Your output should consist of the data, copied exactly.

START Input

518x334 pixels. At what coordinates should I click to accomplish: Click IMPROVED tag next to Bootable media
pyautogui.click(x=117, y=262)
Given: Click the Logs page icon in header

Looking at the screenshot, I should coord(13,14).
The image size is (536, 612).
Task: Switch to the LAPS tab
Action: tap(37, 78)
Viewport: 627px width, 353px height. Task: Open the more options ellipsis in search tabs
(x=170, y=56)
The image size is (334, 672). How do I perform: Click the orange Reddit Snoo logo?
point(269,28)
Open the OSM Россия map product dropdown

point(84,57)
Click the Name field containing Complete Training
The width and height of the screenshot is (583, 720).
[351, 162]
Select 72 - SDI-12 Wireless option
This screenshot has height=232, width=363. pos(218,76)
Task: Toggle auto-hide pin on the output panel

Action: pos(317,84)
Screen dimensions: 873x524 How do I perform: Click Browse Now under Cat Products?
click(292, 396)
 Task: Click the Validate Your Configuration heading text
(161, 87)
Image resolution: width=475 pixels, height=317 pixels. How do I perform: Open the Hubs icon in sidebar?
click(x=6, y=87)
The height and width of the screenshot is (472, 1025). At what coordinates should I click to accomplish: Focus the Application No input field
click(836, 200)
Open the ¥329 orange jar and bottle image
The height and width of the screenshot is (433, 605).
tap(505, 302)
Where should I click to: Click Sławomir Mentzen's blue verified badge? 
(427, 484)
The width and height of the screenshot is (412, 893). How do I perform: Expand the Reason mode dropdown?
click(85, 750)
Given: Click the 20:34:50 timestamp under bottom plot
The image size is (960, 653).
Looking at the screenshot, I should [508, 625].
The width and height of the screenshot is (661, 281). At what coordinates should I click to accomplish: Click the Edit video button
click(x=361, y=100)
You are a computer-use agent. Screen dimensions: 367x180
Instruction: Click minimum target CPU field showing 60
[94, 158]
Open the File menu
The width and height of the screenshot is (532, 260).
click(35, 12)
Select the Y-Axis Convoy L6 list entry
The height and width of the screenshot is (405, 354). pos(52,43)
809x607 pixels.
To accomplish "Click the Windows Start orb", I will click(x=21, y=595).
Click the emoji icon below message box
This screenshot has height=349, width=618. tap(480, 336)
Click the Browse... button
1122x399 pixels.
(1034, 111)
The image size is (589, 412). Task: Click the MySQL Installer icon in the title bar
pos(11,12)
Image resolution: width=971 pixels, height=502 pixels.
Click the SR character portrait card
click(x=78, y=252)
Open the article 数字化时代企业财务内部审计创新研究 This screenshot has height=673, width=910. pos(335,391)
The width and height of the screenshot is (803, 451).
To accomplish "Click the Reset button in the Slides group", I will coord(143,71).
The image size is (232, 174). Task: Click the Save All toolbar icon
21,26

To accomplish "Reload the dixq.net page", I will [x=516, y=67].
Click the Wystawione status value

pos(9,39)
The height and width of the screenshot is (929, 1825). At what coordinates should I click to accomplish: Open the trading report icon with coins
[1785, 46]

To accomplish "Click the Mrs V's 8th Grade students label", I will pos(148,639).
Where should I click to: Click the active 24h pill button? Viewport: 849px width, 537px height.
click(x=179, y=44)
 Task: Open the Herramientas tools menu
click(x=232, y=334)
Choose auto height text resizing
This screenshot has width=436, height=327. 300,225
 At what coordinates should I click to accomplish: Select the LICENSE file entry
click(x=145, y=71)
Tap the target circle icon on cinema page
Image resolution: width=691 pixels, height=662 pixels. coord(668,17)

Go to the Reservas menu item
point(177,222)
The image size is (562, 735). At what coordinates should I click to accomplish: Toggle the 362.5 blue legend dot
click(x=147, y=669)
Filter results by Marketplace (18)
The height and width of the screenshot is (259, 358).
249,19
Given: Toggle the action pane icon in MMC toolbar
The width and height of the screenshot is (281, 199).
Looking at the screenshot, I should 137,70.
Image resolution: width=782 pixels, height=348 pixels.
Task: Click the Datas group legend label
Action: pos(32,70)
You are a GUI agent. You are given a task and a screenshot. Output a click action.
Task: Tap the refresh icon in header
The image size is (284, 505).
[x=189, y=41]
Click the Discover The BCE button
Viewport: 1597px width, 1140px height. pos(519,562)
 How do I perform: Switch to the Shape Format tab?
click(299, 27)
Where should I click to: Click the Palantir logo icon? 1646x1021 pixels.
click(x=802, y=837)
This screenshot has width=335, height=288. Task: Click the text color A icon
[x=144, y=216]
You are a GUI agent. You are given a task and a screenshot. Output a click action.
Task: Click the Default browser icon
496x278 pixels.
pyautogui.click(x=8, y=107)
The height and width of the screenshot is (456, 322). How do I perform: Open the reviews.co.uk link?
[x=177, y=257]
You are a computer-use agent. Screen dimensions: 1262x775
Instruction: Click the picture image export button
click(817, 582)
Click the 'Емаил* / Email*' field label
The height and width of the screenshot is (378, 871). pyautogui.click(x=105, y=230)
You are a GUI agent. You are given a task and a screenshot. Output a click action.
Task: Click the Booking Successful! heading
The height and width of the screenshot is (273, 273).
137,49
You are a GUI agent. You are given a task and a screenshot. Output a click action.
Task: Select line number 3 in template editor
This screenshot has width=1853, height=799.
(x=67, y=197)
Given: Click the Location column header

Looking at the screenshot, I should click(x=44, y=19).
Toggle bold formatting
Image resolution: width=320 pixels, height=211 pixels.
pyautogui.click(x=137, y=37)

END Input

> _Answer section_:
518x334 pixels. At what coordinates should I click to accomplish: Click IMPROVED tag next to Bootable media
pyautogui.click(x=117, y=262)
Given: Click the Logs page icon in header

Looking at the screenshot, I should coord(13,14).
The image size is (536, 612).
Task: Switch to the LAPS tab
Action: tap(37, 78)
Viewport: 627px width, 353px height. Task: Open the more options ellipsis in search tabs
(x=170, y=56)
The image size is (334, 672). How do I perform: Click the orange Reddit Snoo logo?
point(269,28)
Open the OSM Россия map product dropdown

point(84,57)
Click the Name field containing Complete Training
The width and height of the screenshot is (583, 720).
[351, 162]
Select 72 - SDI-12 Wireless option
This screenshot has height=232, width=363. pos(218,76)
Task: Toggle auto-hide pin on the output panel

Action: pos(317,84)
Screen dimensions: 873x524 How do I perform: Click Browse Now under Cat Products?
click(292, 396)
 Task: Click the Validate Your Configuration heading text
(161, 87)
Image resolution: width=475 pixels, height=317 pixels. How do I perform: Open the Hubs icon in sidebar?
click(x=6, y=87)
The height and width of the screenshot is (472, 1025). At what coordinates should I click to accomplish: Focus the Application No input field
click(836, 200)
Open the ¥329 orange jar and bottle image
The height and width of the screenshot is (433, 605).
tap(505, 302)
Where should I click to: Click Sławomir Mentzen's blue verified badge? 
(427, 484)
The width and height of the screenshot is (412, 893). How do I perform: Expand the Reason mode dropdown?
click(85, 750)
Given: Click the 20:34:50 timestamp under bottom plot
The image size is (960, 653).
Looking at the screenshot, I should [508, 625].
The width and height of the screenshot is (661, 281). At what coordinates should I click to accomplish: Click the Edit video button
click(x=361, y=100)
You are a computer-use agent. Screen dimensions: 367x180
Instruction: Click minimum target CPU field showing 60
[94, 158]
Open the File menu
The width and height of the screenshot is (532, 260).
click(35, 12)
Select the Y-Axis Convoy L6 list entry
The height and width of the screenshot is (405, 354). pos(52,43)
809x607 pixels.
To accomplish "Click the Windows Start orb", I will click(x=21, y=595).
Click the emoji icon below message box
This screenshot has height=349, width=618. tap(480, 336)
Click the Browse... button
1122x399 pixels.
(1034, 111)
The image size is (589, 412). Task: Click the MySQL Installer icon in the title bar
pos(11,12)
Image resolution: width=971 pixels, height=502 pixels.
Click the SR character portrait card
click(x=78, y=252)
Open the article 数字化时代企业财务内部审计创新研究 This screenshot has height=673, width=910. pos(335,391)
The width and height of the screenshot is (803, 451).
To accomplish "Click the Reset button in the Slides group", I will coord(143,71).
The image size is (232, 174). Task: Click the Save All toolbar icon
21,26

To accomplish "Reload the dixq.net page", I will [x=516, y=67].
Click the Wystawione status value

pos(9,39)
The height and width of the screenshot is (929, 1825). At what coordinates should I click to accomplish: Open the trading report icon with coins
[1785, 46]

To accomplish "Click the Mrs V's 8th Grade students label", I will pos(148,639).
Where should I click to: Click the active 24h pill button? Viewport: 849px width, 537px height.
click(x=179, y=44)
 Task: Open the Herramientas tools menu
click(x=232, y=334)
Choose auto height text resizing
This screenshot has width=436, height=327. 300,225
 At what coordinates should I click to accomplish: Select the LICENSE file entry
click(x=145, y=71)
Tap the target circle icon on cinema page
Image resolution: width=691 pixels, height=662 pixels. coord(668,17)

Go to the Reservas menu item
point(177,222)
The image size is (562, 735). At what coordinates should I click to accomplish: Toggle the 362.5 blue legend dot
click(x=147, y=669)
Filter results by Marketplace (18)
The height and width of the screenshot is (259, 358).
249,19
Given: Toggle the action pane icon in MMC toolbar
The width and height of the screenshot is (281, 199).
Looking at the screenshot, I should 137,70.
Image resolution: width=782 pixels, height=348 pixels.
Task: Click the Datas group legend label
Action: pos(32,70)
You are a GUI agent. You are given a task and a screenshot. Output a click action.
Task: Tap the refresh icon in header
The image size is (284, 505).
[x=189, y=41]
Click the Discover The BCE button
Viewport: 1597px width, 1140px height. pos(519,562)
 How do I perform: Switch to the Shape Format tab?
click(299, 27)
Where should I click to: Click the Palantir logo icon? 1646x1021 pixels.
click(x=802, y=837)
This screenshot has width=335, height=288. Task: Click the text color A icon
[x=144, y=216]
You are a GUI agent. You are given a task and a screenshot. Output a click action.
Task: Click the Default browser icon
496x278 pixels.
pyautogui.click(x=8, y=107)
The height and width of the screenshot is (456, 322). How do I perform: Open the reviews.co.uk link?
[x=177, y=257]
You are a computer-use agent. Screen dimensions: 1262x775
Instruction: Click the picture image export button
click(817, 582)
Click the 'Емаил* / Email*' field label
The height and width of the screenshot is (378, 871). pyautogui.click(x=105, y=230)
You are a GUI agent. You are given a task and a screenshot. Output a click action.
Task: Click the Booking Successful! heading
The height and width of the screenshot is (273, 273).
137,49
You are a GUI agent. You are given a task and a screenshot. Output a click action.
Task: Select line number 3 in template editor
This screenshot has width=1853, height=799.
(x=67, y=197)
Given: Click the Location column header

Looking at the screenshot, I should click(x=44, y=19).
Toggle bold formatting
Image resolution: width=320 pixels, height=211 pixels.
pyautogui.click(x=137, y=37)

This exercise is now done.